秦婉看见洛天扭头就走,急忙从后面跟上了他的脚步,好奇的问道:“要知道,我在沙国皇室服务了这么多年了,还从来都没看见过拉尔夫对待什么人这么客气过,你可真是独一份。”
“关于这一点,我没有什么好跟你解释了,你要是实在好奇拉尔夫为什么会这么对我,那你就自己去问拉尔夫吧,反正我是不会回答你的。”
听了秦婉的话,洛天连忙摇了摇头,对于这种无聊的问题,他才懒得理会呢。
“你别以为你什么不说我就不知道了,之前莱恩先生可是跟我说了,你的身份可不一般,虽然他也并没有告诉我你到底是什么人,但是我一定会查清楚的。”
听到洛天说让自己去找拉尔夫问个明白,除非秦婉是吃了雄心豹子胆了,但是她绝对不会放弃追查洛天的身份的。
“随你的便吧,你愿意找谁去都可以,你要是真能查到我的身份,那也算是你的本事。”
面对如此执着的秦婉,洛天轻轻笑了笑,这个女人并不是那个层次的人,相信她就是在怎么忙活,也不可能查得到真相的。

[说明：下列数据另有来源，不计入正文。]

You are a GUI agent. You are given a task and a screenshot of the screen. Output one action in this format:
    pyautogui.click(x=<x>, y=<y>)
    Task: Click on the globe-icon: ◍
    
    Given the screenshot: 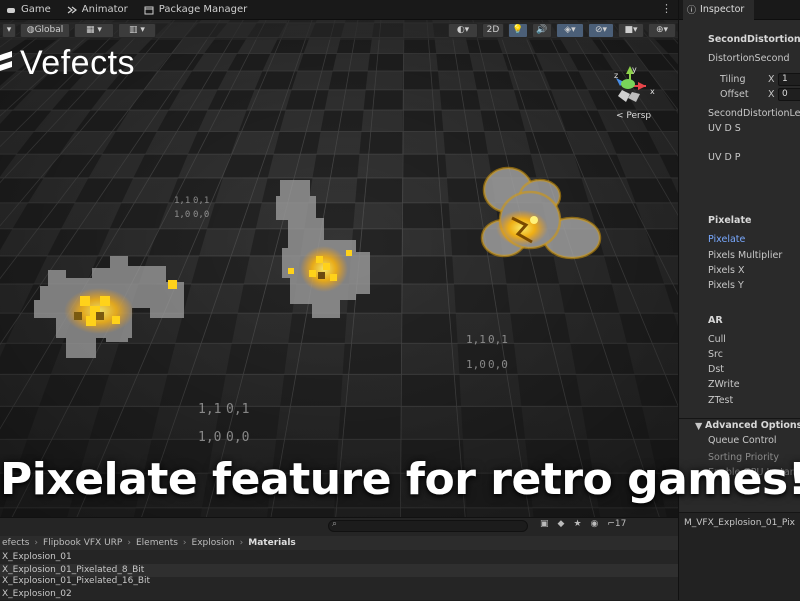 What is the action you would take?
    pyautogui.click(x=30, y=30)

当然了,洛天只是现在不想跟秦婉表明身份而已,不过他也再想,也许要不了多久,等她和沈梦瑶结婚的那一天,自己的一切秦婉应该就能知道了。
秦婉听到了洛天的话,顿时就气的一跺脚,洛天越是这么说自己,她反而就越是要查明白洛天的身份。
秦婉在心里暗暗发誓,等过了今天之后,她一定会多方打听,还就真不信一点消息都打听不出来。
两个人很快就来到了沈梦瑶和秦婉休息的地方,洛天二话没说,直接推开房门就走了进去。
沈梦瑶和叶子彤两个人坐在屋内,沈梦瑶其实心里一直都在惦记着秦婉和洛天的情况,看见他们两个人终于平安归来了,心里也算是彻底松了一口气。
“秦婉你终于回来了!凯瑟琳公主被害的事情已经证明和你没关系了吗?”沈梦瑶激动的上前拉着秦婉的胳膊,满脸关怀的问了一句。
“嗯!凯瑟琳公主被害的这件事,已经证明不是我做的了,所以我现在的罪名已经彻底洗脱了呢。”
看见沈梦瑶一脸关心的样子,秦婉也能感受到她最诚挚的关心,连忙点了点头解释了一番。
“太好了,真是太好了,那查出来这件事到底是谁做的了吗?还有凯瑟琳公主她应该没有什么大碍了吧?”
沈梦瑶闻言大喜,更加高兴的问道。
“嗯!我们过来的时候,就听说凯瑟琳公主已经脱离危险了,只需要静养就可以了,至于事情到底是谁干的,其实就是那个为难你们的凯文做的。”
秦婉耐着性子解释了一番。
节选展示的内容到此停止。